It's that time of year again. No, I don't mean time for back-to-school sales, last-ditch beach getaways, or Shark Week re-runs. Instead, I'm referring to the time of year when we're once again reminded just how sick our waterways are.
Every year around this time, we read about massive dead zones and toxic algal blooms infecting large swaths of our nation's inland and coastal waters. The combination of warming water temperatures and fertilizer runoff during the growing season leads to vast areas of lifelessness for many waterways and aquatic ecosystems.
America's rivers and streams flush the excess nutrients that are applied to, or fall upon, our landscape. When these pollutants finally settle out in our estuaries, deltas, gulfs, and coastal bays, they feed a great swirl of life and death. The fertilizers not taken up by crops or land-based ecosystems instead feed algae, which decompose in a process that consumes oxygen and sucks the life right out of everything from the tiniest stream to our mightiest seas.
At the surface, this appears as thick blankets of vibrant green, blue, red, brown, or other colorful algae. In deeper and open waters, like the Gulf of Mexico, this stage of the nutrient lifecycle causes massive dead zones.
Last month, scientists announced that the annual dead zone in the Gulf of Mexico is the largest in history. In an area the size of New Jersey, the water is virtually devoid of oxygen – a circumstance that is devastating to aquatic life and to Louisiana's seafood industry. The federal government tracks the size of the dead zone each year as part of an effort to determine how well current nutrient reduction policies are working. Clearly, they're not working very well.
A thousand miles away, state and federal officials are on alert for a recurrence of toxic algal blooms in Lake Erie. Federal researchers recently predicted that, like the Gulf dead zone, this year's Lake Erie algal blooms might set records.
It's no coincidence, of course, that both of these iconic waters are suffering. The fate of each waterbody is dependent on responsible management of chemical fertilizers and, increasingly, manure from the industrial animal feeding operations that dot the landscape throughout the Mississippi and Ohio River basins.
While state, federal, and academic researchers continue to work each year to predict the timing, location, and severity of these events, scientists are also learning more about just how devastating the impacts of nutrient pollution can be. As the residents of Toledo, Ohio, discovered a few years ago when their drinking water treatment plant had to be shuttered to prevent contamination, algae is not just gross – it's dangerous.

*Dataset excerpt*:
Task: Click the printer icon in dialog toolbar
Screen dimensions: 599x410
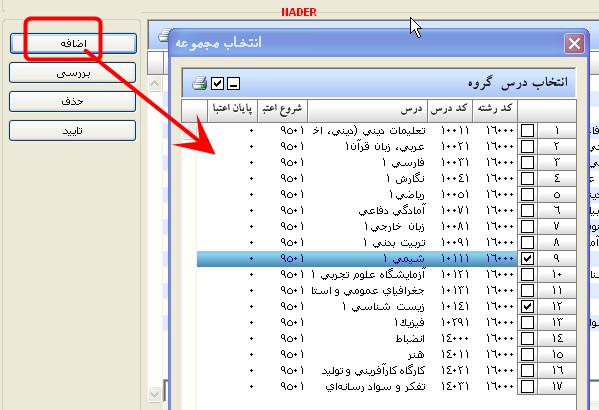Action: [199, 83]
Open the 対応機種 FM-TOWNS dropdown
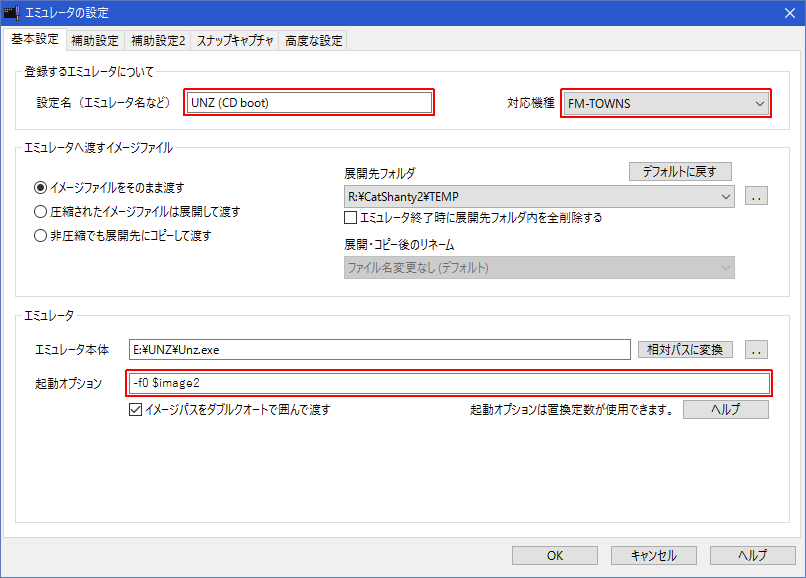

*Problem 1*:
According to the nutrient pollution text, how large is the area of the Gulf of Mexico dead zone?
*Problem 2*:
Repeat word for word the part of the nutrient pollution text between "America's rivers and" and "massive dead zones.", inclusive.

*Written response 1*:
An area the size of New Jersey.

*Written response 2*:
America's rivers and streams flush the excess nutrients that are applied to, or fall upon, our landscape. When these pollutants finally settle out in our estuaries, deltas, gulfs, and coastal bays, they feed a great swirl of life and death. The fertilizers not taken up by crops or land-based ecosystems instead feed algae, which decompose in a process that consumes oxygen and sucks the life right out of everything from the tiniest stream to our mightiest seas.
At the surface, this appears as thick blankets of vibrant green, blue, red, brown, or other colorful algae. In deeper and open waters, like the Gulf of Mexico, this stage of the nutrient lifecycle causes massive dead zones.